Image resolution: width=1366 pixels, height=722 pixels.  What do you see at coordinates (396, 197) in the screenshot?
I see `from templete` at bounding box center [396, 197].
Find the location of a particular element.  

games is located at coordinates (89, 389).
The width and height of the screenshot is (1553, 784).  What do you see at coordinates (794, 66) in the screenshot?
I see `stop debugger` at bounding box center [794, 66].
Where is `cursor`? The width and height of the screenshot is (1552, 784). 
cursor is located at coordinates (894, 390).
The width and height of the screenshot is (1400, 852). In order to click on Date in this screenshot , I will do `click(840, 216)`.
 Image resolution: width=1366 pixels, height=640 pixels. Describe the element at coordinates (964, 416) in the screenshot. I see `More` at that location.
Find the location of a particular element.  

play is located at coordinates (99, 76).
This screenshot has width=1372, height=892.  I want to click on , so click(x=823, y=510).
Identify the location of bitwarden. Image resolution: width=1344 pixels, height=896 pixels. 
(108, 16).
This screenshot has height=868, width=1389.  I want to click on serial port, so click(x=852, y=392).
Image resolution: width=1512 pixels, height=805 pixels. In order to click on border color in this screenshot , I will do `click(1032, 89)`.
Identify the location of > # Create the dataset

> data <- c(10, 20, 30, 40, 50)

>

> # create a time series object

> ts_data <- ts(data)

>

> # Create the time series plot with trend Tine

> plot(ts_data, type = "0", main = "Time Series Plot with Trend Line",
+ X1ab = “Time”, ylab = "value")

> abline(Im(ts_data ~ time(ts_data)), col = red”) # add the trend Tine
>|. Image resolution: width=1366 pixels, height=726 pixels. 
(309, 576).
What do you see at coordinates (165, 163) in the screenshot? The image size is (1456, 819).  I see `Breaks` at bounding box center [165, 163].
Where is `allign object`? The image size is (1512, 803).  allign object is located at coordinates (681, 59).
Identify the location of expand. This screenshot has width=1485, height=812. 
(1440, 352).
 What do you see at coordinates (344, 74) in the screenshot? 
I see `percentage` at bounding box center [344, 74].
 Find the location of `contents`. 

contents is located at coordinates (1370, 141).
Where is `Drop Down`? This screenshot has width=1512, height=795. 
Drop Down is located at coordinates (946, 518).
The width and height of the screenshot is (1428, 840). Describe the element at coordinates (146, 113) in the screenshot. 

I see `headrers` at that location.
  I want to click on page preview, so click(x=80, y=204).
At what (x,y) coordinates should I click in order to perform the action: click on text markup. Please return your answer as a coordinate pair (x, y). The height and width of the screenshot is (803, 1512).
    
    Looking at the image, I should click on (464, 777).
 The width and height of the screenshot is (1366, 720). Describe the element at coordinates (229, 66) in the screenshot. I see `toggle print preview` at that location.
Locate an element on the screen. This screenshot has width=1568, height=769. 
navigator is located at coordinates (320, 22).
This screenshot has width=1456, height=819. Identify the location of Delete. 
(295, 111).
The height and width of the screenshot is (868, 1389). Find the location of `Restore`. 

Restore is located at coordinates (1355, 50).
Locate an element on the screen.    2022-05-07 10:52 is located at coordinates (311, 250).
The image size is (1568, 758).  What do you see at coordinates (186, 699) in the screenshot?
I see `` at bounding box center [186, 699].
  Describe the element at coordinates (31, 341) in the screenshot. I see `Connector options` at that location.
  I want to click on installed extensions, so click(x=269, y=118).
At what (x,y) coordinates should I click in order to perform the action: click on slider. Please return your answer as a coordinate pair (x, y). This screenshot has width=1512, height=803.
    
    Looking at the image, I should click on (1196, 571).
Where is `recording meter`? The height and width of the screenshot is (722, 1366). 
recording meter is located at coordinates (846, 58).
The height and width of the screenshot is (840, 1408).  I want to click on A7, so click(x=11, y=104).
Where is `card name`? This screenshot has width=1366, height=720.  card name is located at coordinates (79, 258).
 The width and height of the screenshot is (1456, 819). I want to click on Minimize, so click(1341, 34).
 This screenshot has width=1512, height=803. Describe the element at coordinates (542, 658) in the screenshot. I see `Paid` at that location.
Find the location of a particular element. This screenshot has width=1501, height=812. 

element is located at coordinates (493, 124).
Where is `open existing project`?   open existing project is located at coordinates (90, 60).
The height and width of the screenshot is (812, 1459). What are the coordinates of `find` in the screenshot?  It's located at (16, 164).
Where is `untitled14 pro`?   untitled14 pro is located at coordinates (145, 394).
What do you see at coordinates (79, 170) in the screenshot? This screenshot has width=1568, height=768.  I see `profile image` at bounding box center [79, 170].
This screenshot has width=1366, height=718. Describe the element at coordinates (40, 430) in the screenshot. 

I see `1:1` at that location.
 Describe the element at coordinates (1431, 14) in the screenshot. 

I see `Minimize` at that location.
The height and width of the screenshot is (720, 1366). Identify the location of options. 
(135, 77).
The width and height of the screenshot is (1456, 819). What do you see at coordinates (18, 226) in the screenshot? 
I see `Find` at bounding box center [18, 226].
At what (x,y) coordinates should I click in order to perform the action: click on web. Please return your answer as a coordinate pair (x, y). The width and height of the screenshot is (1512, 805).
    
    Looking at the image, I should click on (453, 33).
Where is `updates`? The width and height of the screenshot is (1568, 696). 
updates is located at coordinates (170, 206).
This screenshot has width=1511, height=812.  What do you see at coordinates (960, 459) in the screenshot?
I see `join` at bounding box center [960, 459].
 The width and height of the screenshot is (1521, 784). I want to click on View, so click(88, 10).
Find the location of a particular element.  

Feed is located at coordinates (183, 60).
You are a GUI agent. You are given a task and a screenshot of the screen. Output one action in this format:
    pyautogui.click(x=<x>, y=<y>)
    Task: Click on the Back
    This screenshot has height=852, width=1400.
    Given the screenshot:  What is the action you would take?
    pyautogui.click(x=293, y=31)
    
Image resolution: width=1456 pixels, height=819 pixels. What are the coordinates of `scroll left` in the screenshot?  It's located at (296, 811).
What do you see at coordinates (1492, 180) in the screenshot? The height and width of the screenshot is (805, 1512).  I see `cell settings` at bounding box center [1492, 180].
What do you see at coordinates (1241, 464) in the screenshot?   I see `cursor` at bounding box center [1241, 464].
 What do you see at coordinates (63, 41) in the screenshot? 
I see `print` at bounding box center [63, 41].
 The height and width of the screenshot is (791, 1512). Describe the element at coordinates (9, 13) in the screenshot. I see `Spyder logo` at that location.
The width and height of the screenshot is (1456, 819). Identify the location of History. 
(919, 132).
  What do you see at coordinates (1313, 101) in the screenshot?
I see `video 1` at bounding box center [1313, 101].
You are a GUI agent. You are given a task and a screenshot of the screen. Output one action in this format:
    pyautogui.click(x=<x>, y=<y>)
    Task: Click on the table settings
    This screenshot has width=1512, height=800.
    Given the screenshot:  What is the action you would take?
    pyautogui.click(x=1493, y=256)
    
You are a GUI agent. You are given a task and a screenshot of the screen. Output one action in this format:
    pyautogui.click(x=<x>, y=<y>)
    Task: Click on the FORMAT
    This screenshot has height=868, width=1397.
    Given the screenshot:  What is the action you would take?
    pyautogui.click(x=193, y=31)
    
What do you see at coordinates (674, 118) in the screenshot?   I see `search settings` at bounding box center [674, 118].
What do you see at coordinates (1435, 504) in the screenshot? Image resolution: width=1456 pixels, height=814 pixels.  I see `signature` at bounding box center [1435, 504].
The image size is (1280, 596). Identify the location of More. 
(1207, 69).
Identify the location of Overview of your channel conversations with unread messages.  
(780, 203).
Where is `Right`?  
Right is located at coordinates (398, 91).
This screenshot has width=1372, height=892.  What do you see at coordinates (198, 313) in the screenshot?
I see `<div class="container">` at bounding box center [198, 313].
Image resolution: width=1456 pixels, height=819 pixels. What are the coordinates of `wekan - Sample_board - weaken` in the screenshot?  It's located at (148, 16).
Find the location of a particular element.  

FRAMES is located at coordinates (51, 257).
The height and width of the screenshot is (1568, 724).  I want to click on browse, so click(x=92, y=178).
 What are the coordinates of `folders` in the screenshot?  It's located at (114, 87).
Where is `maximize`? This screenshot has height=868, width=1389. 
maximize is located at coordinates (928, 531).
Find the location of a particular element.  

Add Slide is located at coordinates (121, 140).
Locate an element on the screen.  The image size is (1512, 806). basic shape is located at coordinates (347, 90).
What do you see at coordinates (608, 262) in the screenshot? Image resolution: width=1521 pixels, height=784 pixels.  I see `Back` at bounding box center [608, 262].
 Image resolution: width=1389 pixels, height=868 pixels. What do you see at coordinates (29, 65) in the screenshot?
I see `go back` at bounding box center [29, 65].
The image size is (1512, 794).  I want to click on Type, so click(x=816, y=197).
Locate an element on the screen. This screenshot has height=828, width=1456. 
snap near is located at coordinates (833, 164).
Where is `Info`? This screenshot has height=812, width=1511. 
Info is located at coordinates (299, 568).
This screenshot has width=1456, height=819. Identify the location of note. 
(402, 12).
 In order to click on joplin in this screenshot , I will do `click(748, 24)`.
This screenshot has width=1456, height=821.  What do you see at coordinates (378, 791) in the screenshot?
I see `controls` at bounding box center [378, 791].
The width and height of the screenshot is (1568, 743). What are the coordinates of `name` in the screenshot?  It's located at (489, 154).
-=-=-
**YOUR OBJECTIVE**
Reproduce word for word the lines running from the start of the records through the line that contains "Image resolution: width=1512", with both of those end lines included.

**WRITTEN RESPONSE**
Image resolution: width=1366 pixels, height=722 pixels.  What do you see at coordinates (396, 197) in the screenshot?
I see `from templete` at bounding box center [396, 197].
Find the location of a particular element.  

games is located at coordinates (89, 389).
The width and height of the screenshot is (1553, 784).  What do you see at coordinates (794, 66) in the screenshot?
I see `stop debugger` at bounding box center [794, 66].
Where is `cursor`? The width and height of the screenshot is (1552, 784). 
cursor is located at coordinates (894, 390).
The width and height of the screenshot is (1400, 852). In order to click on Date in this screenshot , I will do `click(840, 216)`.
 Image resolution: width=1366 pixels, height=640 pixels. Describe the element at coordinates (964, 416) in the screenshot. I see `More` at that location.
Find the location of a particular element.  

play is located at coordinates (99, 76).
This screenshot has width=1372, height=892.  I want to click on , so click(x=823, y=510).
Identify the location of bitwarden. Image resolution: width=1344 pixels, height=896 pixels. 
(108, 16).
This screenshot has height=868, width=1389.  I want to click on serial port, so click(x=852, y=392).
Image resolution: width=1512 pixels, height=805 pixels. In order to click on border color in this screenshot , I will do `click(1032, 89)`.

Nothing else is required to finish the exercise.